Apart from the political appeal of being seen to crack down on crime, evidence shows public sex offender registers do more harm than good, social worker and criminal lawyer Maggie Hall writes in The Conversation.
Bishop William Love tells his Diocese of Albany that he will appeal against a temporary restriction on his ministry imposed by Presiding Bishop of the Episcopal Church Michael Curry, which aims to prevent Bishop Love from taking disciplinary action against any clergy who carry out same-sex marriages.
A mass grave containing the bodies of 34 Ethiopian Christians martyred in 2015 by Islamic State (IS) has been discovered in Sirte, Libya, the Barnabas Fund reports in an article posted on Archbishop Philip Freier’s website as Anglican Primate of Australia.

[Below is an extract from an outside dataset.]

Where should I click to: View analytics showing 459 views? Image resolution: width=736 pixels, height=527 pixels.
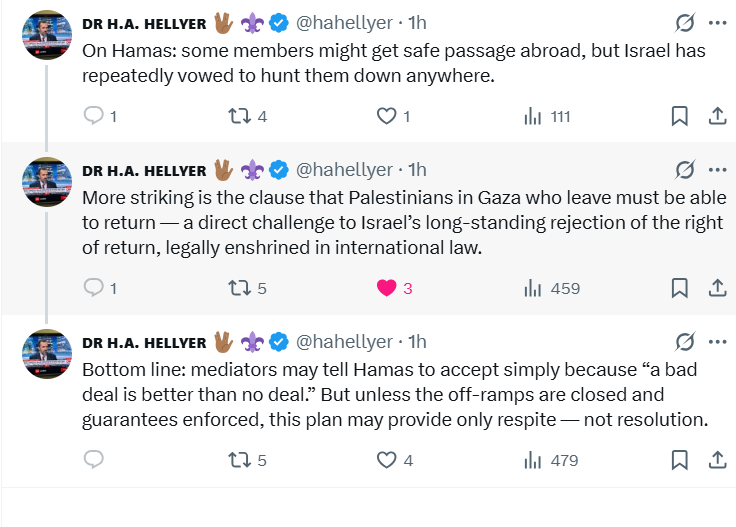[x=551, y=288]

For people of faith facing dementia, the question “What if I forget about God?” is a troubling one, Adelle M. Banks reports for the US-based Religion News Service.
Gardens are bound to their political and religious history, with the Book of Genesis recording that creation began in Eden, the “garden of God”. Having lost our privileged access to this divine garden because of sin, we perpetually try to re-create it – in our homes, in our cities, in our heads, writes Eva Anagnostou-Laoutides in The Conversation.
“We are a secular nation but if we have a spiritual place, somewhere where we might access the divine, it is in the ocean,” writes Brigid Delaney in The Guardian Australia.